▶ _STATED TASK_: Pick out and copy every line of the records that contains the word "button", matching its case exactly.

▶ _DATA IN THIS EXERCISE_:
— START —

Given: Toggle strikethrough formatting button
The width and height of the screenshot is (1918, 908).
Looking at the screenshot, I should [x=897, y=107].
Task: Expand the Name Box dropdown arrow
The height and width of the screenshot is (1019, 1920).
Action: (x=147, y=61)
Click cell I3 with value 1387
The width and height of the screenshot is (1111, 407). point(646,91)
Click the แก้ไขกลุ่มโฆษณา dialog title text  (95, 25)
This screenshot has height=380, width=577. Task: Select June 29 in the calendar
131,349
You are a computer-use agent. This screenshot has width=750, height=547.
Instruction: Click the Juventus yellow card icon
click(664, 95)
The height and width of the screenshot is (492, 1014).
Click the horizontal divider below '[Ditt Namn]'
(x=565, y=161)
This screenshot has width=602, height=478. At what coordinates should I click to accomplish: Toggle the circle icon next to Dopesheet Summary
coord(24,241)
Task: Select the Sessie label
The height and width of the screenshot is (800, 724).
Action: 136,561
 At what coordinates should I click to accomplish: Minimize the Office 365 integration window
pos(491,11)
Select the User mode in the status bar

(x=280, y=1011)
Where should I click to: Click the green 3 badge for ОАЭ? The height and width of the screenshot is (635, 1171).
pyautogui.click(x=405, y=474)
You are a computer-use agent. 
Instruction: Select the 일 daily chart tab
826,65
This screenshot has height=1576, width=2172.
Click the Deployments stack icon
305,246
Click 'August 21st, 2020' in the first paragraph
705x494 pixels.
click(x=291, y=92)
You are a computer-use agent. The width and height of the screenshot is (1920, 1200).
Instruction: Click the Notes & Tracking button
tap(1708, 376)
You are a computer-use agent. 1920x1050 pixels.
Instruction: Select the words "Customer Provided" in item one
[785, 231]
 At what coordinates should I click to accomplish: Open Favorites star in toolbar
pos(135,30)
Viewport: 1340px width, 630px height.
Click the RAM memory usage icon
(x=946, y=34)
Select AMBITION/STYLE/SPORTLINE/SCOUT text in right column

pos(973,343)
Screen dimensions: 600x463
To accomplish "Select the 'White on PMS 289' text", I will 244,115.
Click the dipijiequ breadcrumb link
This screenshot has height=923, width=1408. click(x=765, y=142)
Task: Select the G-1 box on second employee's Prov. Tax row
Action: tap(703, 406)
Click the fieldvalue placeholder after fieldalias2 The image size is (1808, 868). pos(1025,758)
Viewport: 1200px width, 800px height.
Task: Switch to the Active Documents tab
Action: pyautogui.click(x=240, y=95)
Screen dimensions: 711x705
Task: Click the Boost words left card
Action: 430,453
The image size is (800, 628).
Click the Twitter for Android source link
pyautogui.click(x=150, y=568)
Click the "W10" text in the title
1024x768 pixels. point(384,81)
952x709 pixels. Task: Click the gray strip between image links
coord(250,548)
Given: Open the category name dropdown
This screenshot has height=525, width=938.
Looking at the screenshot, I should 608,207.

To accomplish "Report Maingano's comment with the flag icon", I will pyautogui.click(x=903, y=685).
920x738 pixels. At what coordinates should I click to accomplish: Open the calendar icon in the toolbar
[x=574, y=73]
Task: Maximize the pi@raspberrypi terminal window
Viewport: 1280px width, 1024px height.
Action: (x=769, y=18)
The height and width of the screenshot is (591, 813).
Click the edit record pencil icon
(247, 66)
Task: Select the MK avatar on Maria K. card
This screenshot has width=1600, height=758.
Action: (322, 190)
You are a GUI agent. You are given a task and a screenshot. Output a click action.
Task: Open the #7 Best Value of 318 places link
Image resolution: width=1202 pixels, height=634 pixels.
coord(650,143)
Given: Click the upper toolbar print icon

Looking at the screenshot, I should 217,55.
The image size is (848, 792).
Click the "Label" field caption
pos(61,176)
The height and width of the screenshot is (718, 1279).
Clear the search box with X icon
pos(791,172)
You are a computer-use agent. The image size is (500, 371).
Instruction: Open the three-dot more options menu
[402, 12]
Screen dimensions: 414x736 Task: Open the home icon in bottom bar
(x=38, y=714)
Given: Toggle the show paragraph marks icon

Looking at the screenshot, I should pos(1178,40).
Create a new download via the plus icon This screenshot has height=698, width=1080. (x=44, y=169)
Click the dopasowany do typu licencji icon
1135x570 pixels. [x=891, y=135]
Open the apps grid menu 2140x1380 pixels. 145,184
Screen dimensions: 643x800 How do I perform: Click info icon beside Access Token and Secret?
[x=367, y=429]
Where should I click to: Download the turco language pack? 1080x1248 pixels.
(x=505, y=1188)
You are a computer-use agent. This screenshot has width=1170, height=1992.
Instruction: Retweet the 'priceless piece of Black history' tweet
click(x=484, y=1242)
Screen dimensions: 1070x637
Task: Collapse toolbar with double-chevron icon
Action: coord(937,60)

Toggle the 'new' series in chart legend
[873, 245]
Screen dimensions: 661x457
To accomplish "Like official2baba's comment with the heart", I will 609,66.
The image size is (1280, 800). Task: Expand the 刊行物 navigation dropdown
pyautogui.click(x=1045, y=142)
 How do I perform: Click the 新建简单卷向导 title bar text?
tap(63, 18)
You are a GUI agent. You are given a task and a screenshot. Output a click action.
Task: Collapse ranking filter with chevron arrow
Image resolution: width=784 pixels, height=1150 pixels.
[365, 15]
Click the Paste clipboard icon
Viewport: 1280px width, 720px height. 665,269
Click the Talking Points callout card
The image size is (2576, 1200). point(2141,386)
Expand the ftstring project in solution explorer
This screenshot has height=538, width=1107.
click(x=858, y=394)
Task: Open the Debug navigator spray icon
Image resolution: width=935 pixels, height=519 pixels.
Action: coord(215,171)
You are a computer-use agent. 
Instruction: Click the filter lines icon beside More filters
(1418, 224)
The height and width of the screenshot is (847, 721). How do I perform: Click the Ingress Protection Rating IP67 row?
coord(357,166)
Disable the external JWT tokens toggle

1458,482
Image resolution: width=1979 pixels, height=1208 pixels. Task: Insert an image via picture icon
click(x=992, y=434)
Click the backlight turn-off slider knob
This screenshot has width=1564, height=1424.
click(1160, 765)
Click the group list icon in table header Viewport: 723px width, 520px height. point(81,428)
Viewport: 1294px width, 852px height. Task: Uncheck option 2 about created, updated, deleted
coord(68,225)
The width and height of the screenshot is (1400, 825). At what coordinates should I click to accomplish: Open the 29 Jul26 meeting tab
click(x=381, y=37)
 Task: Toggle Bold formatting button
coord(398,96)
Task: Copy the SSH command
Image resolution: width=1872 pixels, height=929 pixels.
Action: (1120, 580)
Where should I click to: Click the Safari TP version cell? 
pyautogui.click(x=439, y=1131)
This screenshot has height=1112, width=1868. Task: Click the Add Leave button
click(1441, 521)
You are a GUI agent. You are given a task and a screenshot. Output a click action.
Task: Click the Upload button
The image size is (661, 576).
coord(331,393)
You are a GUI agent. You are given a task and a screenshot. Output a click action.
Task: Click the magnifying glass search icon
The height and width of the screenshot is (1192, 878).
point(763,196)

— END —

▶ _RESULT FOR THIS TASK_:
Given: Toggle strikethrough formatting button
Instruction: Click the Notes & Tracking button
 Task: Toggle Bold formatting button
This screenshot has height=1112, width=1868. Task: Click the Add Leave button
Task: Click the Upload button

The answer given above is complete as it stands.